Fewer people read your blog posts than you think. More people read your headline than you think, too.
You might not realize it, but your headline could be the reason you’re losing traffic. In fact, on average, only 20% of those who read your headline will click through to read your article. That means good headlines lose 80% of your audience.
Great headlines, though, can make a dramatic impact in the opposite direction. You can increase the traffic to your articles by as much as 500%, based solely on the headline.
Not only does the headline affect click-through rates, but it sets the tone and establishes the key subject of the article. points out , a title can have a huge impact on what the audience takes away from an article.
Discussing her article, “A Gene That Makes You Need Less Sleep,” Konnikova said, “If I had instead called it “Why We Need Eight Hours of Sleep,” people would remember it differently.”
What makes a great headline?
That depends on who you’re writing to, and where they’re reading it.
As a marketing consultant, my job is to help companies grow. The content I help them create must accomplish two things:
They must appeal to their target personas.
They must promise to provide value to their target personas.

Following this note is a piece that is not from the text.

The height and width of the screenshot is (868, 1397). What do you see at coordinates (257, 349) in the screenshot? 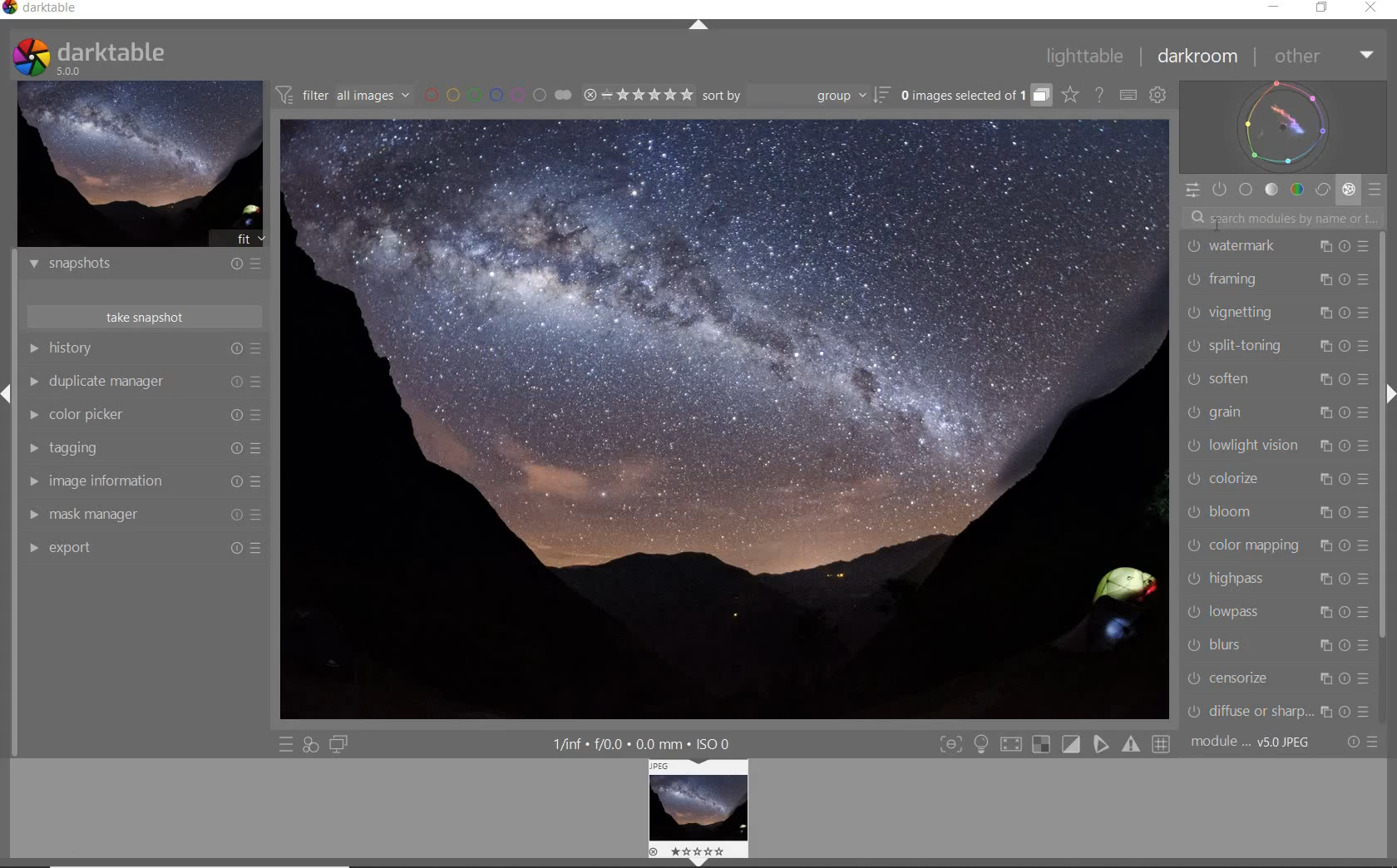
I see `presets and preferences` at bounding box center [257, 349].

When I talk about the greatest headlines of all time, it gives a connotation of the most creative titles. If I was writing about creative titles, I would go with something like, “Why My Cat Has a Savings Account,” or “In Defense of the Figurative Use of Literally.” These are both intriguing and creative titles.
But these kinds of titles don’t appeal to SEO, and they don’t address the problems my clients are facing. Too many marketers make their titles too cute to be effective.
The best headlines are the ones that capture the pain points of your target personas and introduces a topic that will make their lives better. And it must be compelling.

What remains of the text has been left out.